▶ [Supplied data]:

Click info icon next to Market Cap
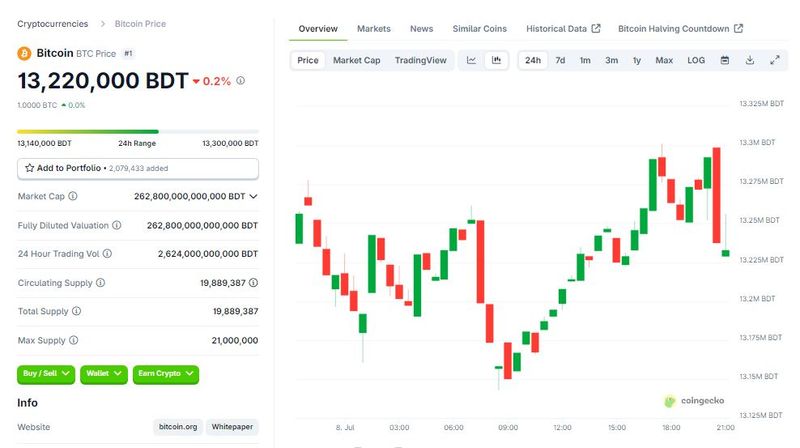The height and width of the screenshot is (448, 800). 75,197
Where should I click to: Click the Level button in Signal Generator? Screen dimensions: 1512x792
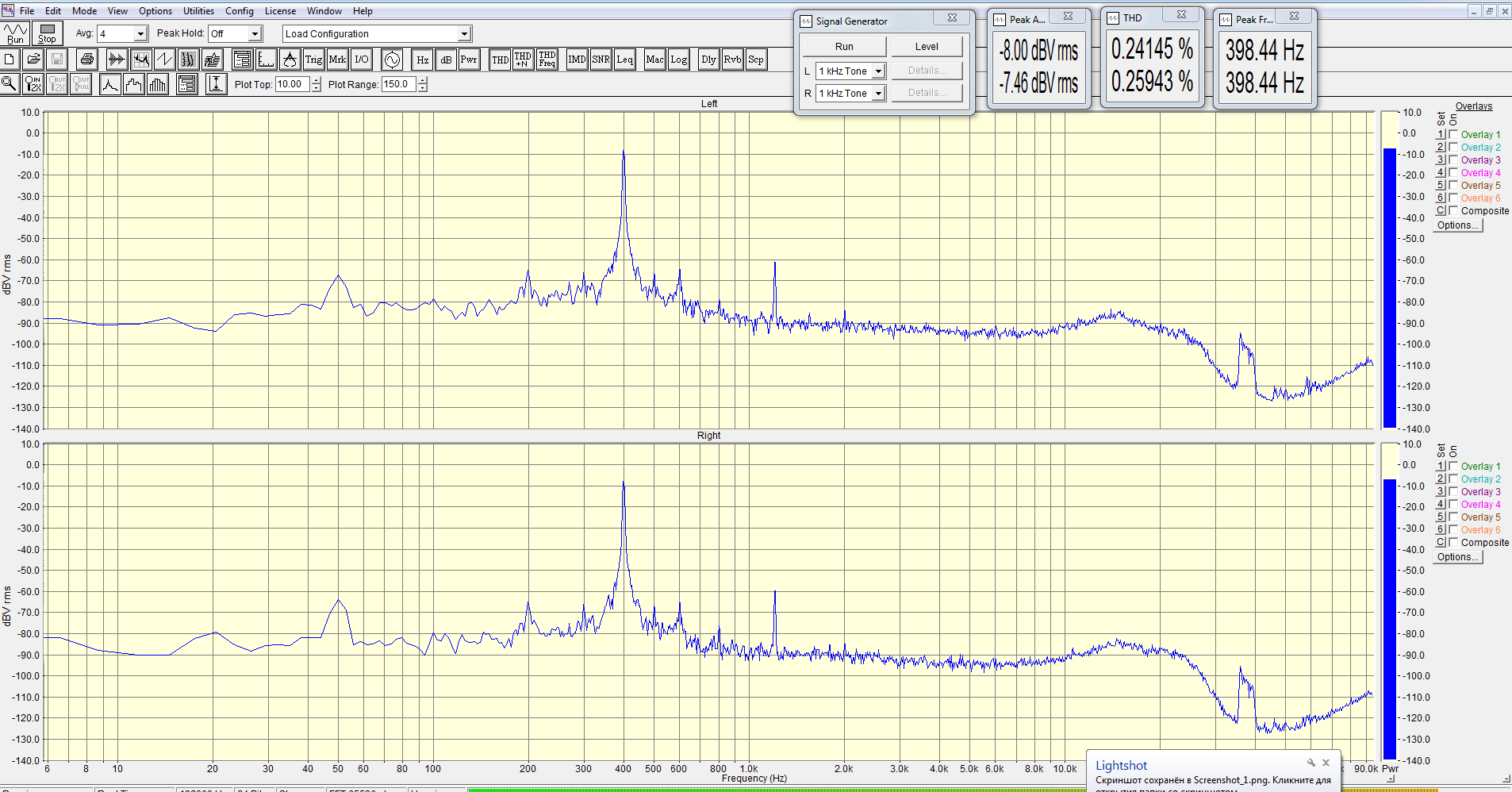click(926, 47)
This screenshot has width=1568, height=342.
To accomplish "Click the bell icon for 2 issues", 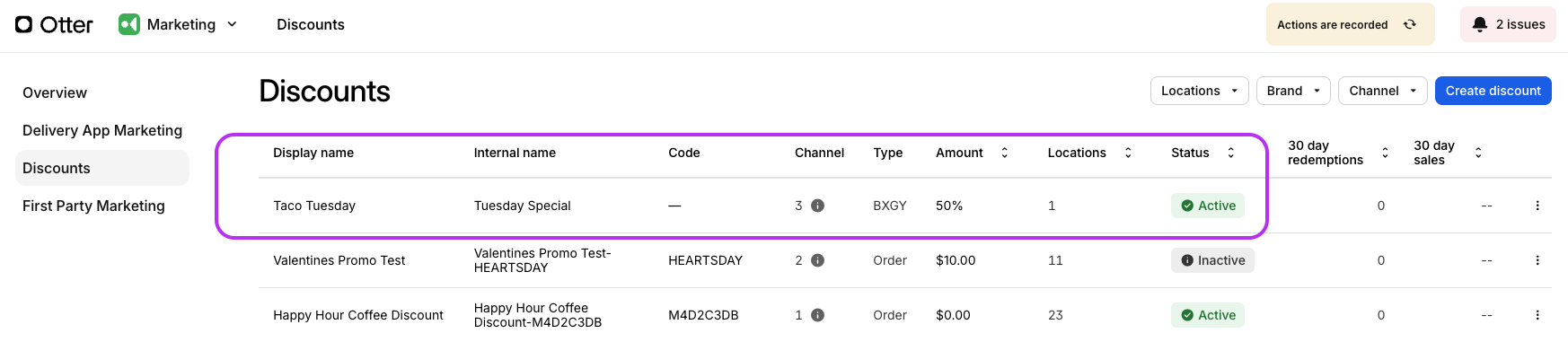I will click(x=1480, y=24).
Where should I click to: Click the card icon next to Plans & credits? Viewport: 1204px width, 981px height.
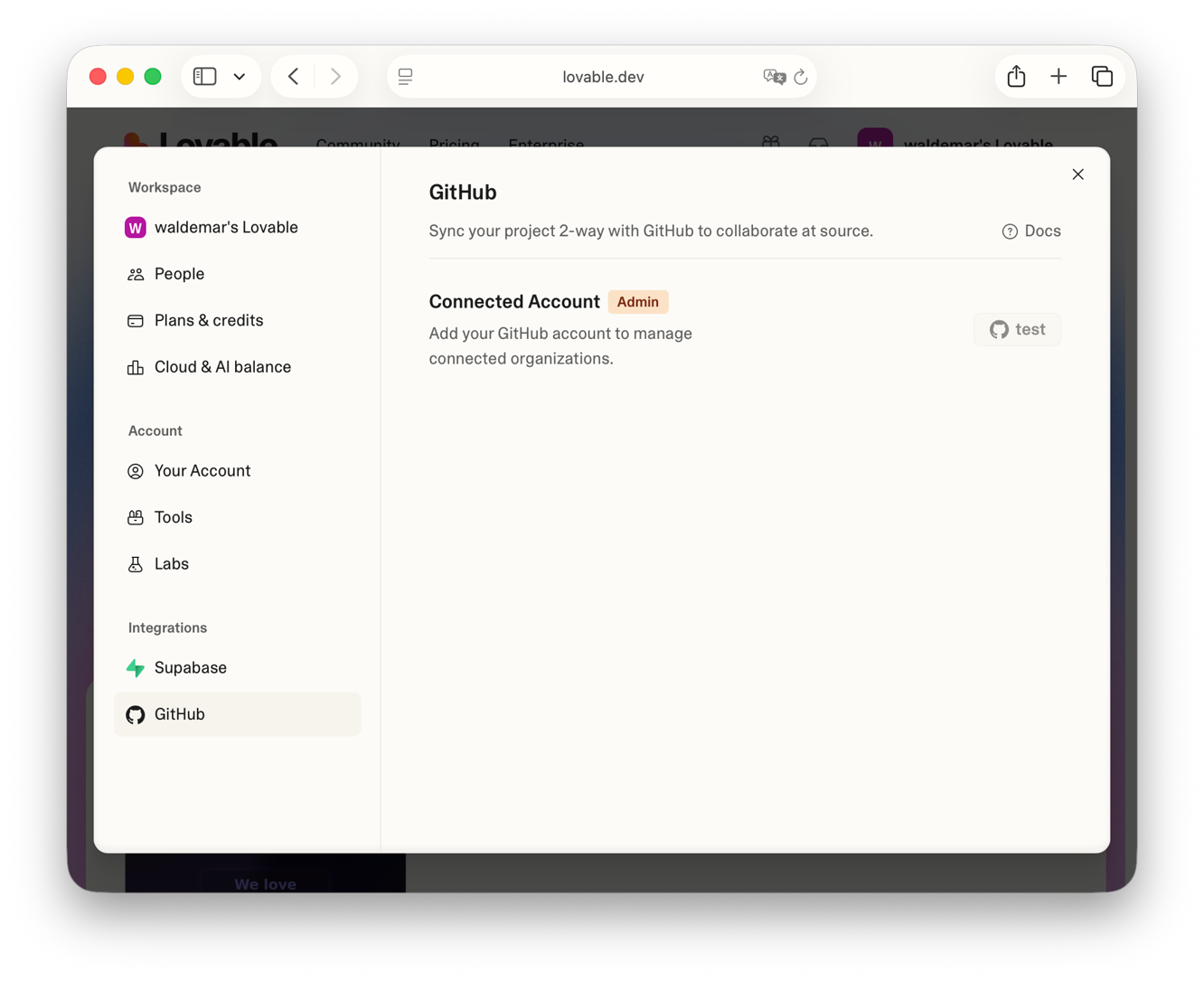click(x=136, y=320)
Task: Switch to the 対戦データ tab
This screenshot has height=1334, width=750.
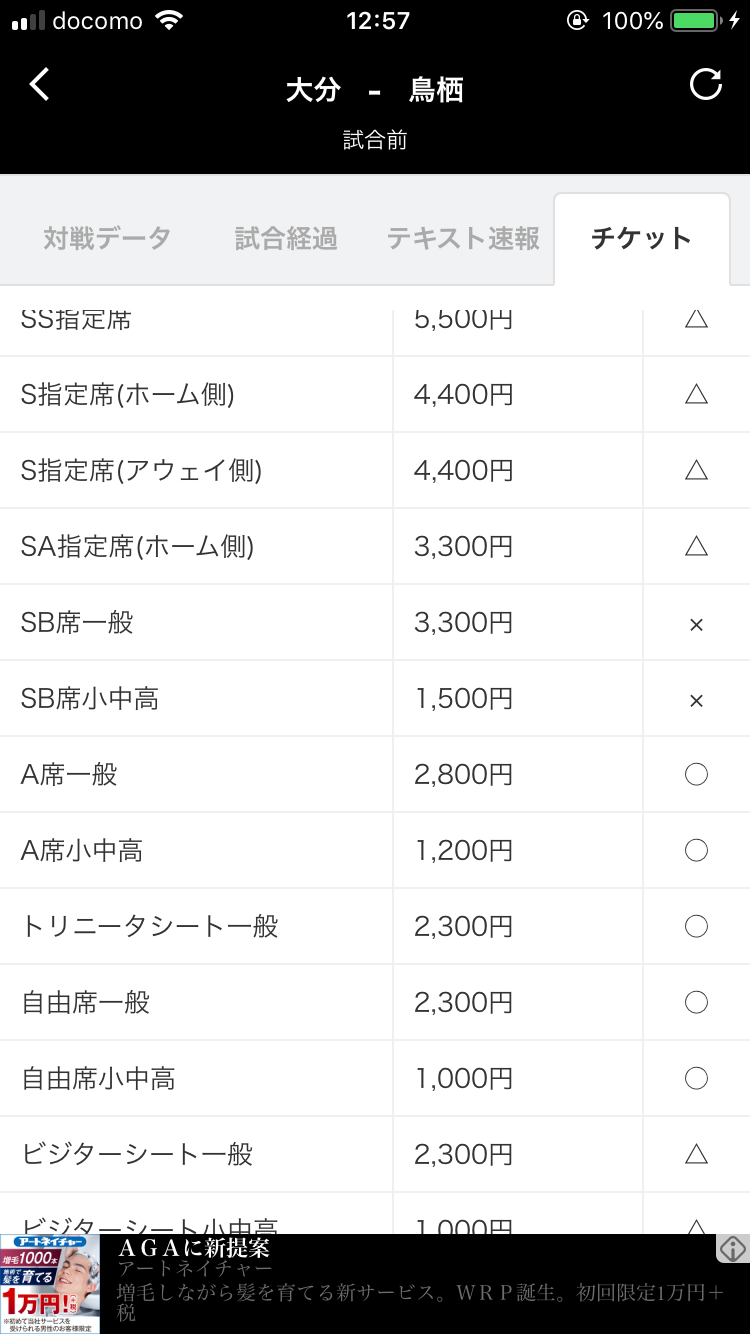Action: [107, 239]
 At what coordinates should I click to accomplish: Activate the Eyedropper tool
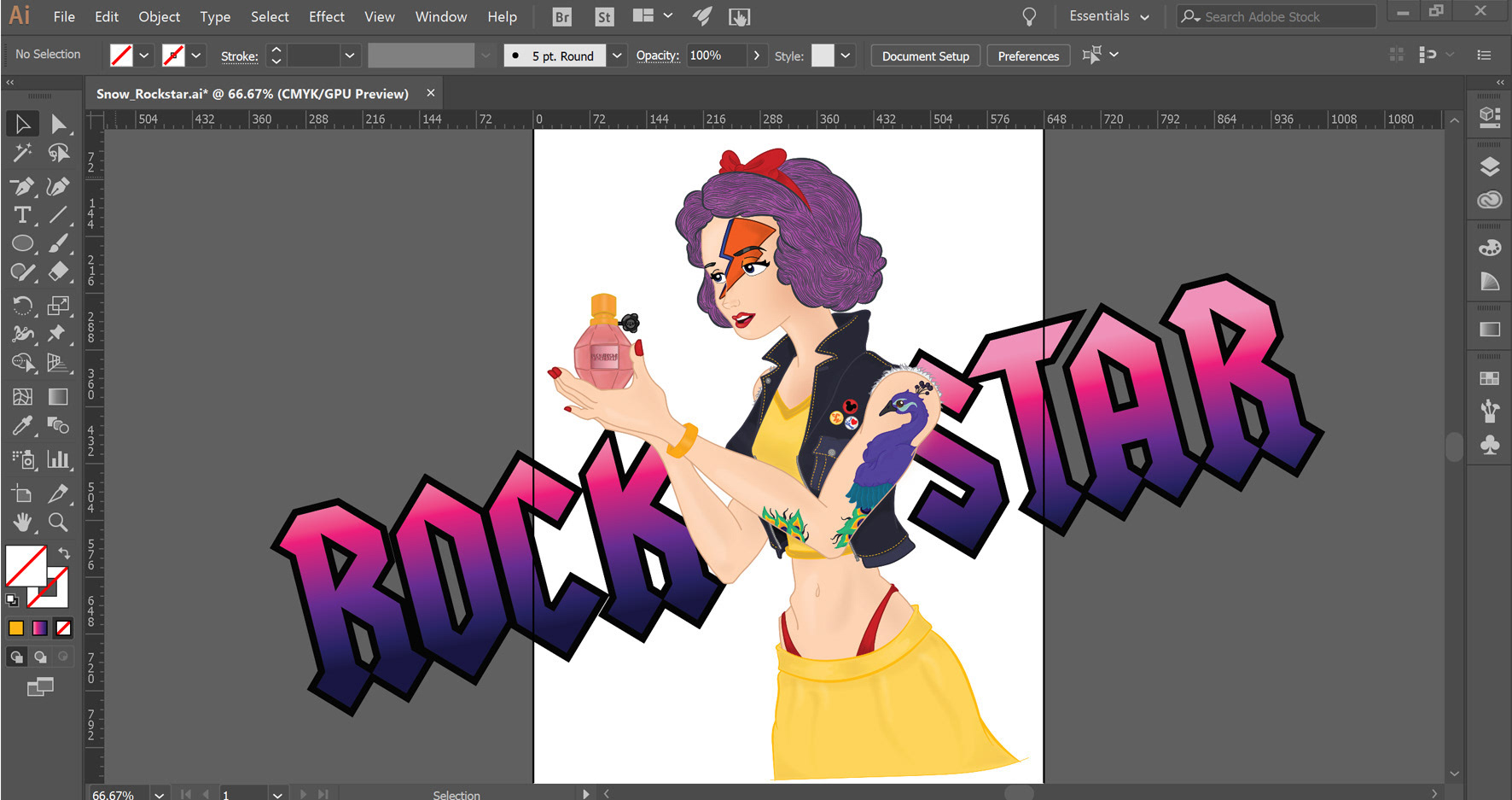click(x=22, y=425)
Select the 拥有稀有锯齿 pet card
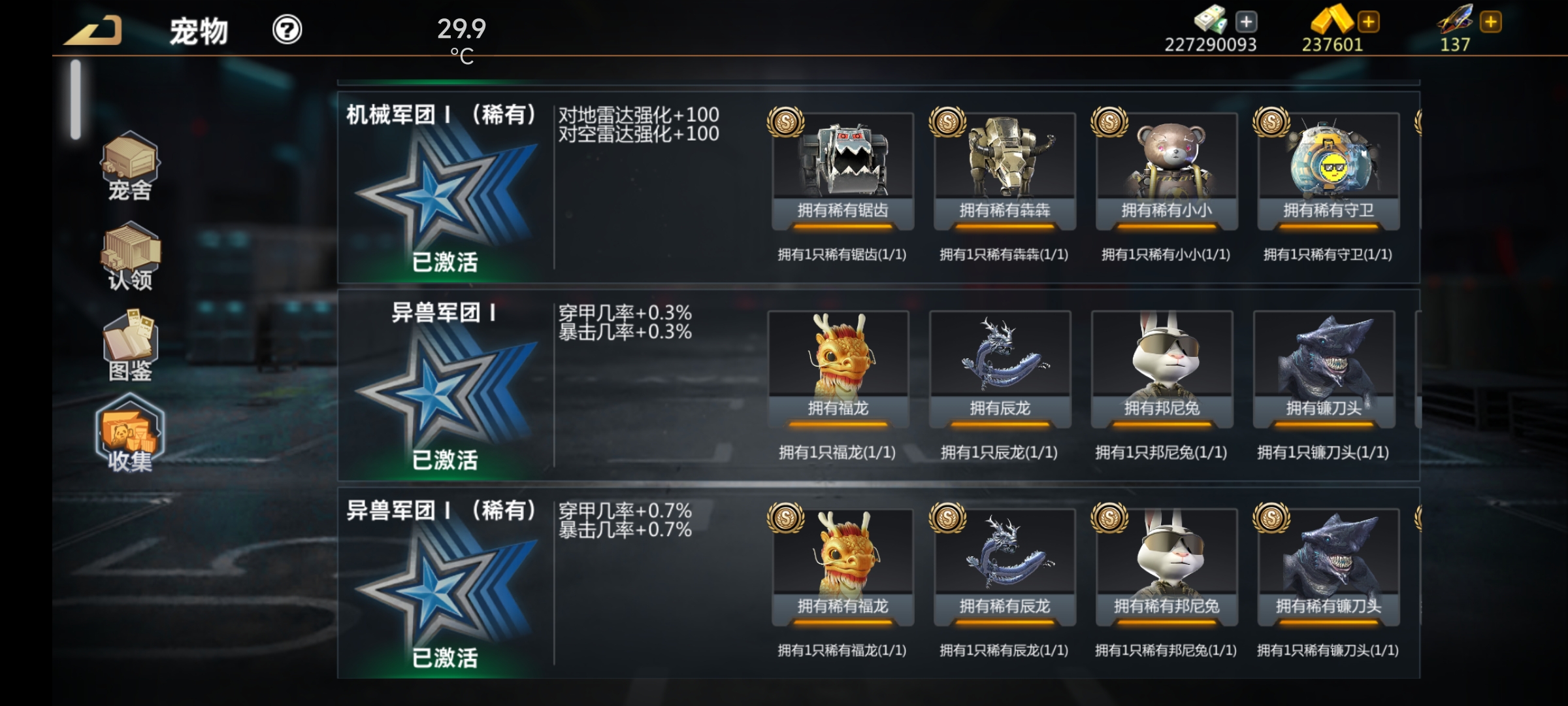The width and height of the screenshot is (1568, 706). pos(842,171)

▶ [Work required]: Starting with the line that contains "At what coordinates" and ending with the last line of the data above, transcribe exactly those lines and no others, without pictures.

▶ [Result of this exercise]:
 At what coordinates should I click to accomplish: Activate the Eyedropper tool
click(x=22, y=425)
Select the 拥有稀有锯齿 pet card
The width and height of the screenshot is (1568, 706). pos(842,171)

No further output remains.